(Consigne): Relevez, dans le texte sur la diversité en fantasy, tous les pays que l'auteur inclut, en tout ou en partie, dans la petite région du monde qui sert de modèle à la fantasy classique.

La Diversité et l'intégration en Fantasy: faites ce qu'on dit, pas ce qu'on fait

Plus de 80 ans séparent ces deux photos de films de SF, mais le physique des personnages, surtout du personnage féminin n'a pas changé
Plus de 80 ans séparent ces deux photos de films de SF, mais le physique des personnages, surtout du personnage féminin n'a pas changé

Un écrivain, c'est censé être un intellectuel. Il est encore à la mode pour la plupart des auteurs de fantasy d'être plus ou moins "de gauche" de fustiger le système capitaliste, toujours injuste avec les artistes et de critiquer les clichés, le racisme et la discrimination. Et dans les romans de SFFF? Ils déplorent bien haut le manque de "diversité ethnique" comme diraient les anglo-saxons. Pourtant quand on parcourt les œuvres de la plupart de ces auteurs, on se dit qu'un électeur du FN pourrait les lire sans rougir: à l'exception des scènes de sexe (des plus conventionnelles) et de l'homosexualité, très à la mode en ce moment, les humains y sont représentés sous un jour des plus conservateur.

- D'abord, la plupart des romans d'urban fantasy ou de fantastique actuels, même d'auteurs francophones, se passent soit en France, soit aux US.

- Quand il s'agit de fantasy classique, ça se passe 3 fois sur 4 dans un univers qui ressemble fortement au Moyen-âge féodal de l'Ouest de l'Europe. Attention: pas de l'Est, ni du Nord, ni du Sud, mais bien de cette petite région du monde qui comprend, en gros, la France, l'Angleterre, l'Irlande, la Belgique, les Pays-Bas, une partie de l'Espagne et de l'Allemagne.

- Les héros ont des noms anglophones, ou bien de chez nous (exceptionnellement grecs, nordiques ou inventés).

- Que ce soit en SFFF anglo-saxonne ou française, combien de personnage principaux, ou même secondaires, "non-blancs" pouvez-vous citer sur les romans de ces dix dernières années? Je parie qu'il y en avait plus dans les années 60 aux États-Unis! En urban fantasy, vous pouvez avoir un personnage qui se transforme en animal exotique comme une panthère ou un jaguar, un vampire ancien soldat de la Guerre de Sécession, mais il resteront blancs, non, mais!

(Matériel):
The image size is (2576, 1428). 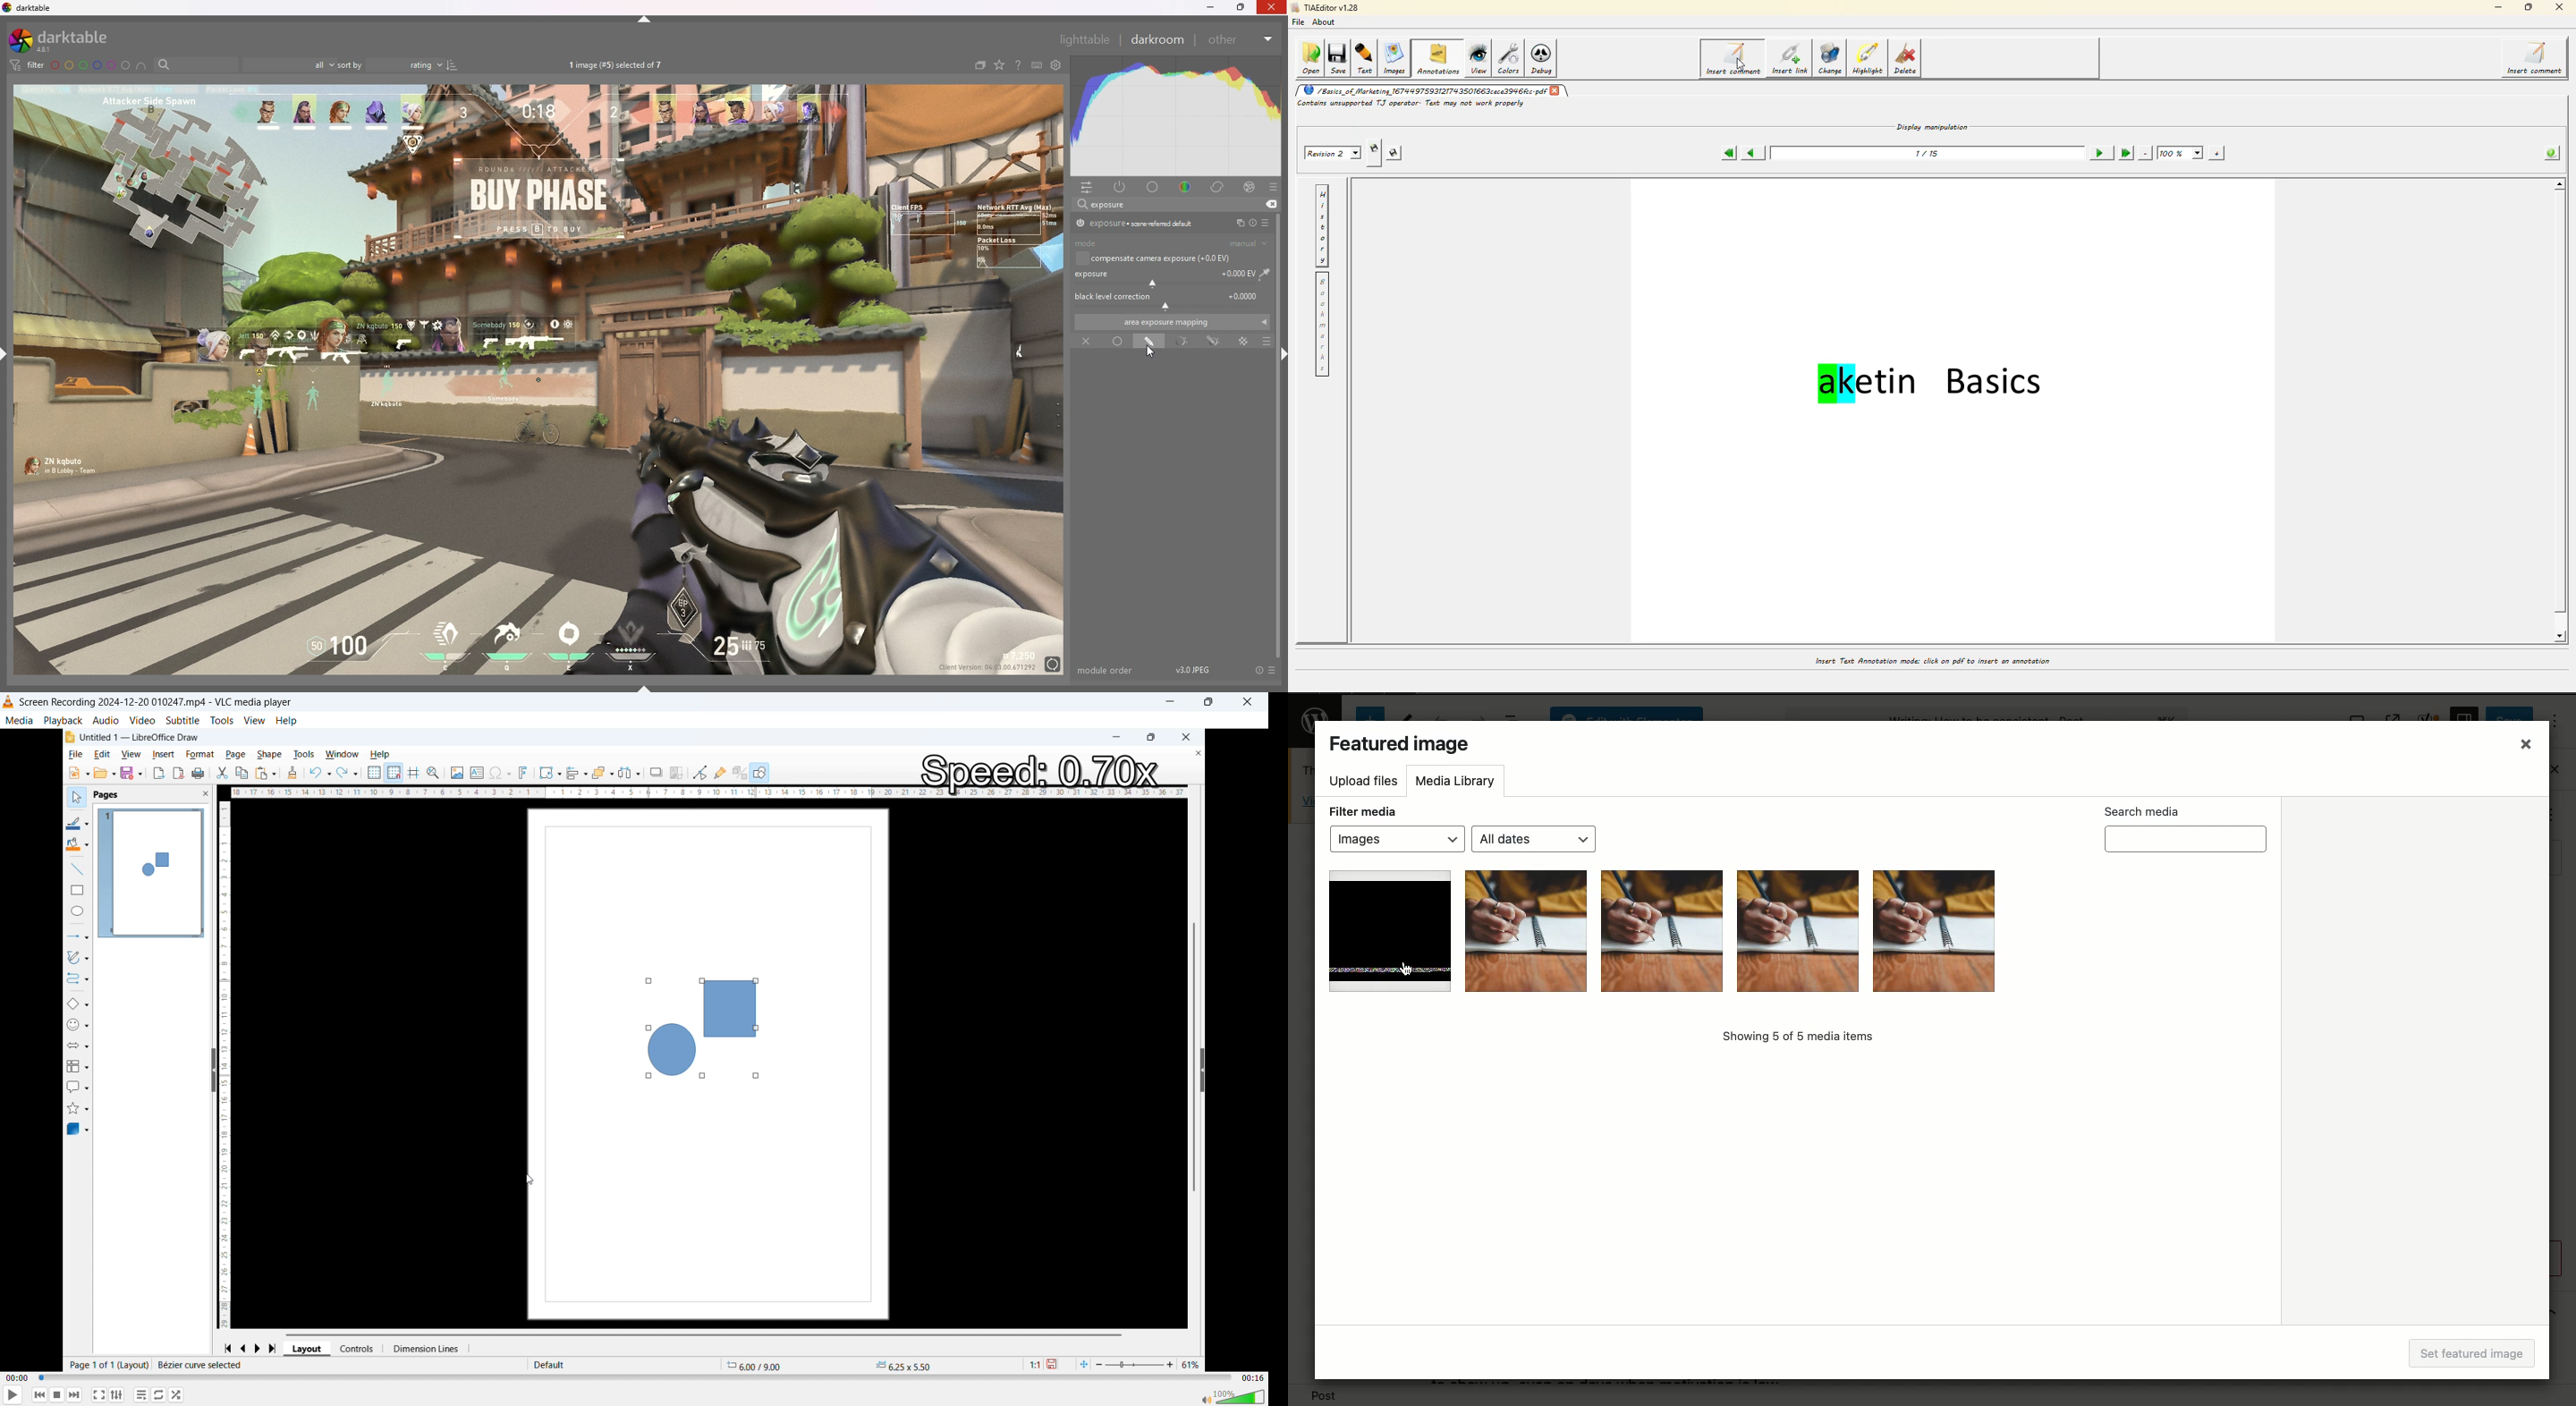 What do you see at coordinates (14, 1394) in the screenshot?
I see `play ` at bounding box center [14, 1394].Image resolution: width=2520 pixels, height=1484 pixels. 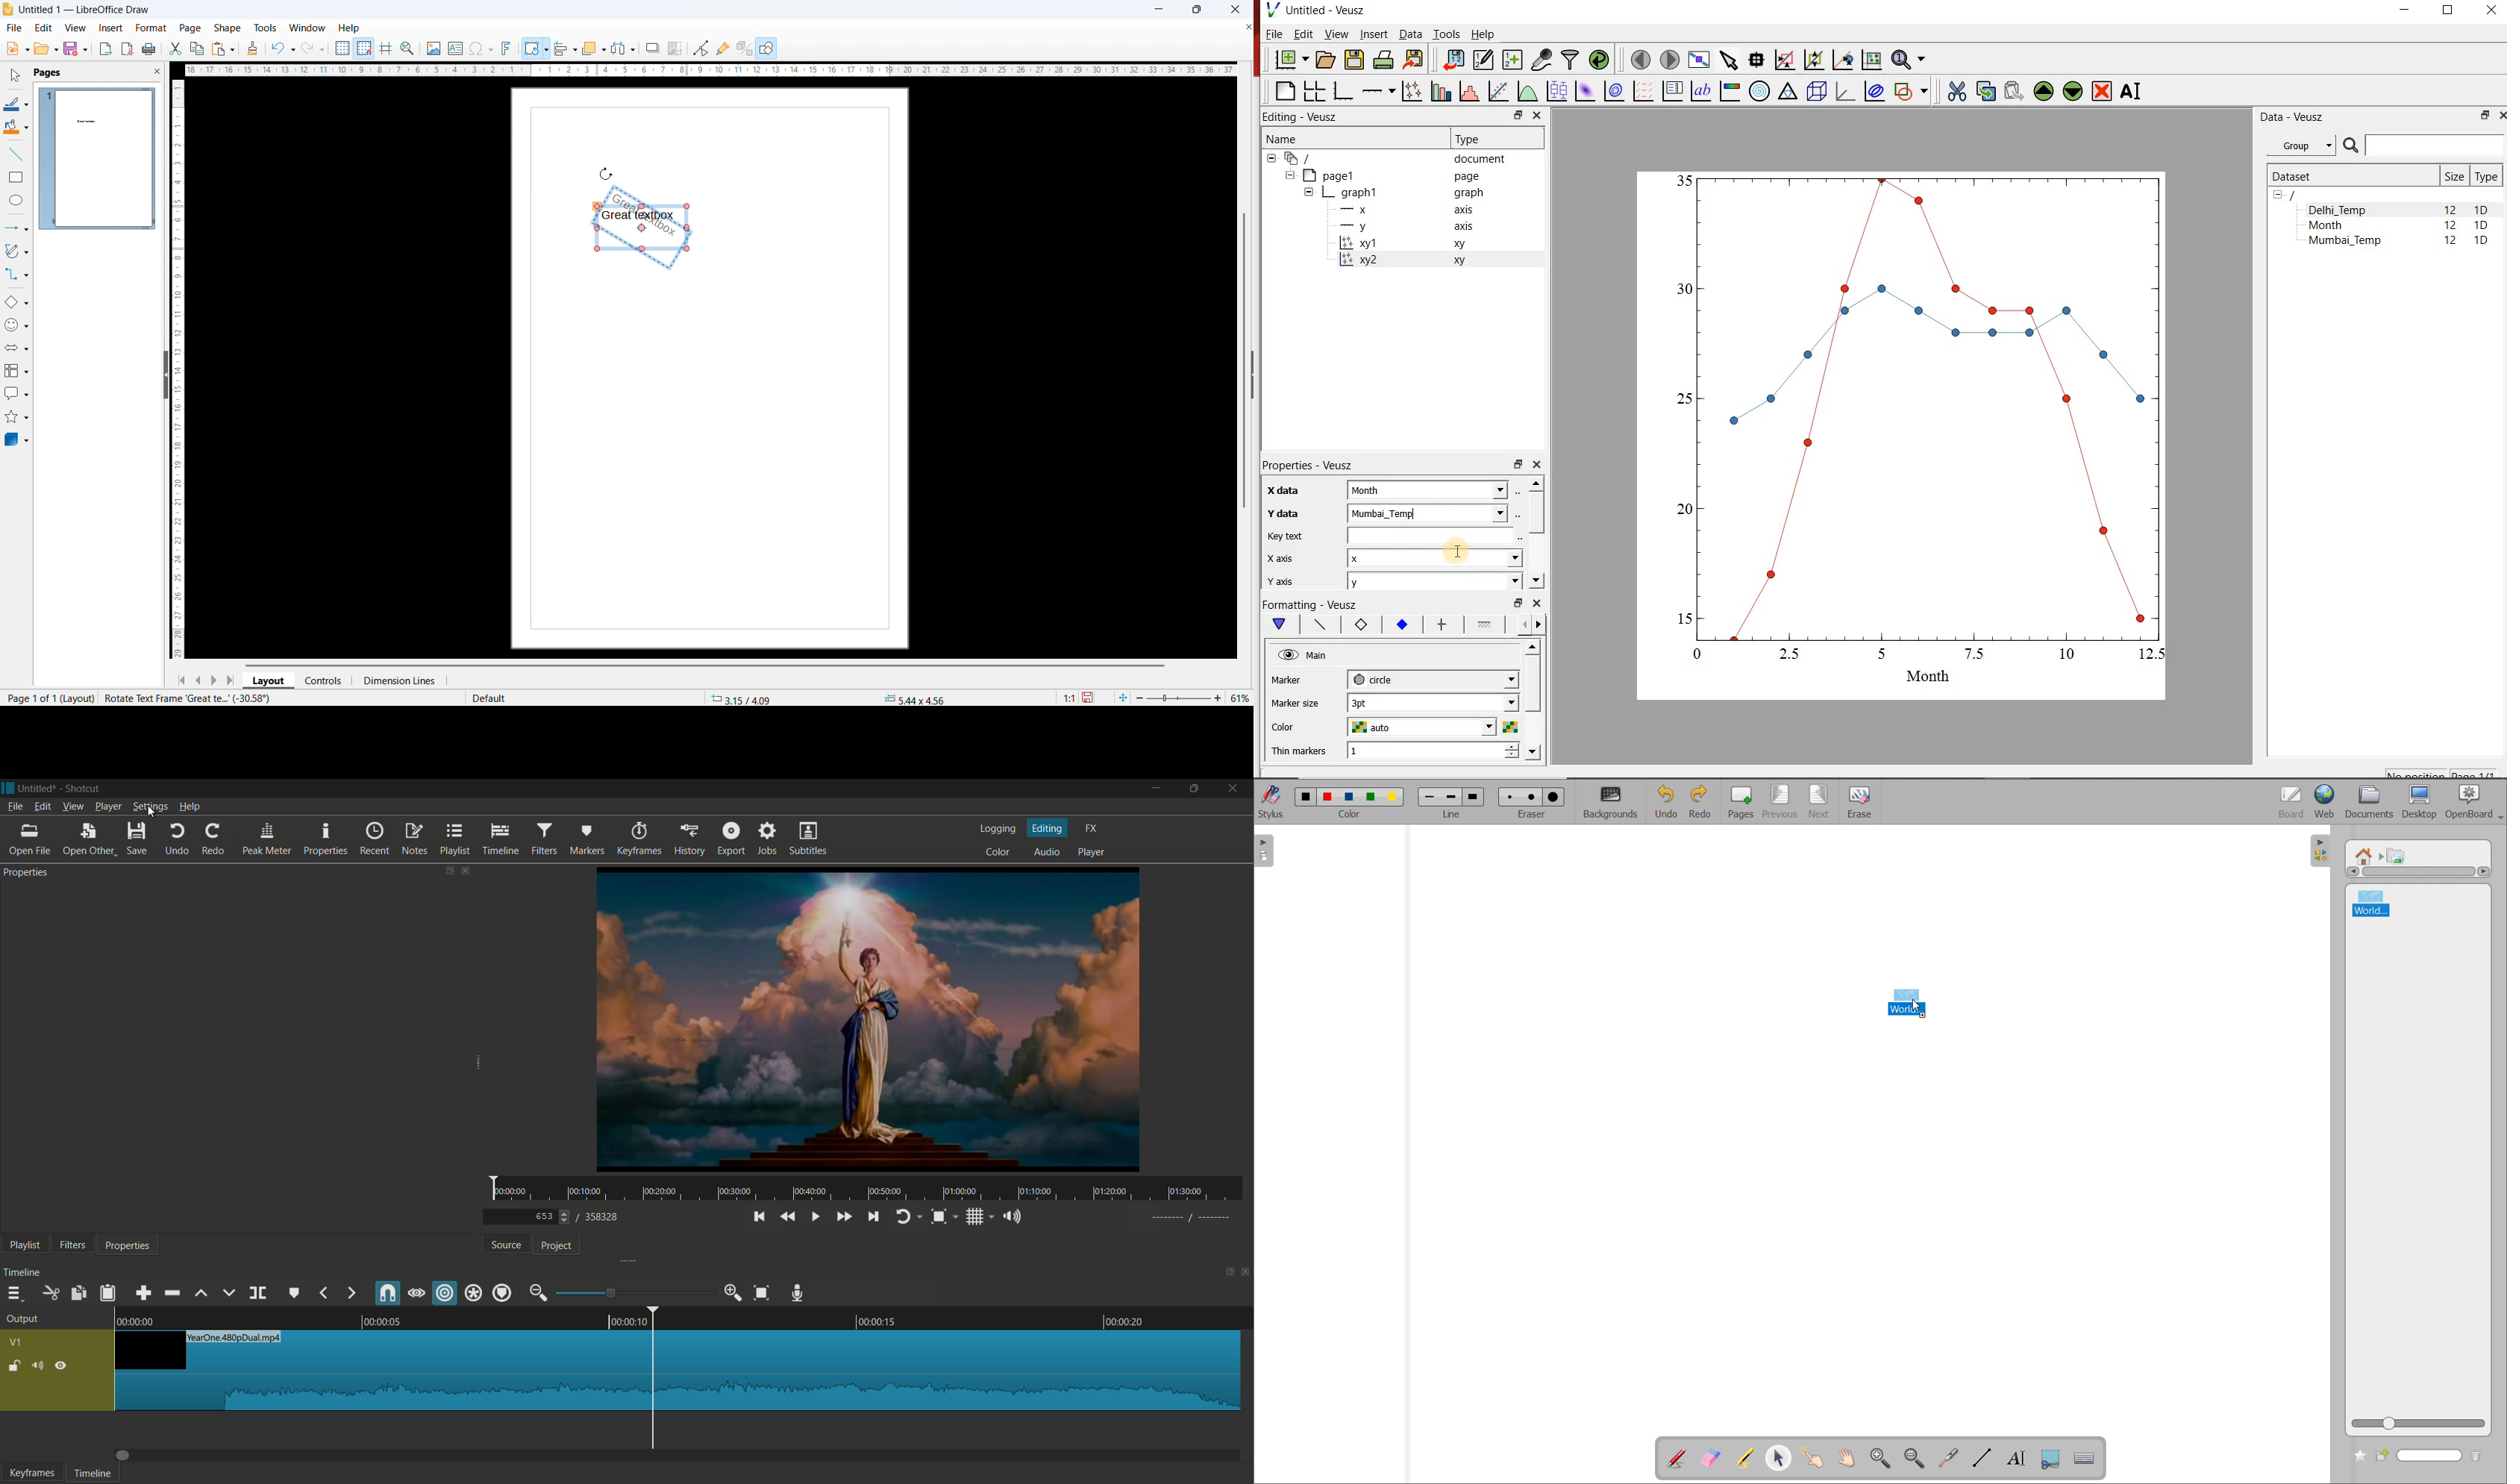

(Réponse attendue): La France, l'Angleterre, l'Irlande, la Belgique, les Pays-Bas, une partie de l'Espagne et une partie de l'Allemagne.